All great things must come to end, and last week saw the demise of one of the best bands of the past decade: the Vivian Girls. The Vivian Girls (their cool name refers to this) were a Brooklyn-based female trio who integrated punk, garage rock, and classic girl group influences to forge a unique and exciting sound, at once hard-driving and melodic. The first of their three albums, released in 2008, helped kickstart a lo-fi revival, and they’ve influenced a host of female-fronted bands that have come along since, such as Best Coast, the Dum Dum Girls, and Neverever.

They were much beloved by their fans, but being women who tried to do something in the world, they also received far more than the usual share of hate, as this Pitchfork piece about their break-up makes depressingly clear. Musician Kip Berman had this to say: “The unrelenting chauvinist vitriol levied at this band made me realize that there is nothing better about indie culture compared to mainstream culture. No one has taken more s@#$ in the last five years than [frontwoman] Cassie [Ramone].” And Kathleen Hanna said that “reading BrooklynVegan [a music site] comments about Vivian Girls made her want to cry.”

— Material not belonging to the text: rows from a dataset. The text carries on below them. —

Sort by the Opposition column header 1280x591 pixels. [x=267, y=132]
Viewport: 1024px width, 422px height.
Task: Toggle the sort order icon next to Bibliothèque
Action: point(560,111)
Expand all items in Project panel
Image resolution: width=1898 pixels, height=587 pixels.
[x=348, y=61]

Earlier this year, the band announced it was calling it quits, and last week in New York, they played their final shows. The split seems amicable, and band members will continue with their offshoot projects: La Sera (bassist Katy Goodman), The Babies (lead singer/guitarist Cassie Ramone), and Upset (drummer Ali Koehler). Those groups are all well worth checking out, especially La Sera. But none of them have yet developed a sound as compelling as the Vivian Girls. They will be missed.